Replace per-SKB kmalloc_reserve() with on-demand bulk allocation from
skb_small_head_cache for small packets.
Add a persistent per-socket data buffer cache (batch.data_cache /
batch.data_count) that survives across batch cycles, similar to how
batch.send_queue caches built SKBs.
Inside the Phase-1 per-descriptor loop, when a small packet needs a
data buffer and the cache is empty, a single kmem_cache_alloc_bulk()
refills it with generic_xmit_batch objects. Subsequent small packets
pop directly from the cache. Large packets bypass the cache entirely
and fall back to kmalloc_reserve(). Unused buffers remain in the
cache for the next batch.
I observed that kmalloc_reserve() consumes nearly 40% which seems
unavoidable at the first glance, thinking adding the bulk mechanism
should contribute to the performance. That's the motivation of this
patch. Now, the feature gives us around 10% improvement.
Signed-off-by: Jason Xing <kernelxing@tencent.com>
---
include/net/xdp_sock.h | 2 ++
net/core/skbuff.c | 27 ++++++++++++++++++++++-----
net/xdp/xsk.c | 24 ++++++++++++++++++++----
3 files changed, 44 insertions(+), 9 deletions(-)

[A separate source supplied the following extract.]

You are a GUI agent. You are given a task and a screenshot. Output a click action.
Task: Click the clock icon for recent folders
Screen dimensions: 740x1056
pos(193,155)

diff --git a/include/net/xdp_sock.h b/include/net/xdp_sock.h
index 84f0aee3fb10..2151aab8f0a1 100644
--- a/include/net/xdp_sock.h
+++ b/include/net/xdp_sock.h
@@ -51,6 +51,8 @@ struct xsk_batch {
struct sk_buff **skb_cache;
struct xdp_desc *desc_cache;
struct sk_buff_head send_queue;
+ unsigned int data_count;
+ void **data_cache;
};
struct xdp_sock {
diff --git a/net/core/skbuff.c b/net/core/skbuff.c
index f29cecacd8bb..5726b1566b2b 100644
--- a/net/core/skbuff.c
+++ b/net/core/skbuff.c
@@ -661,9 +661,11 @@ int xsk_alloc_batch_skb(struct xdp_sock *xs, u32 nb_pkts, u32 nb_descs, int *err
unsigned int total_truesize = 0;
struct sk_buff *skb = NULL;
int node = NUMA_NO_NODE;
+ void **dc = batch->data_cache;
+ unsigned int dc_count = batch->data_count;
u32 i = 0, j, k = 0;
bool need_alloc;
- u8 *data;
+ void *data;
base_len = max(NET_SKB_PAD, L1_CACHE_ALIGN(dev->needed_headroom));
if (!(dev->priv_flags & IFF_TX_SKB_NO_LINEAR))
@@ -683,6 +685,13 @@ int xsk_alloc_batch_skb(struct xdp_sock *xs, u32 nb_pkts, u32 nb_descs, int *err
nb_pkts = skb_count;
alloc_data:
+ if (dc_count < nb_pkts && !(gfp_mask & KMALLOC_NOT_NORMAL_BITS))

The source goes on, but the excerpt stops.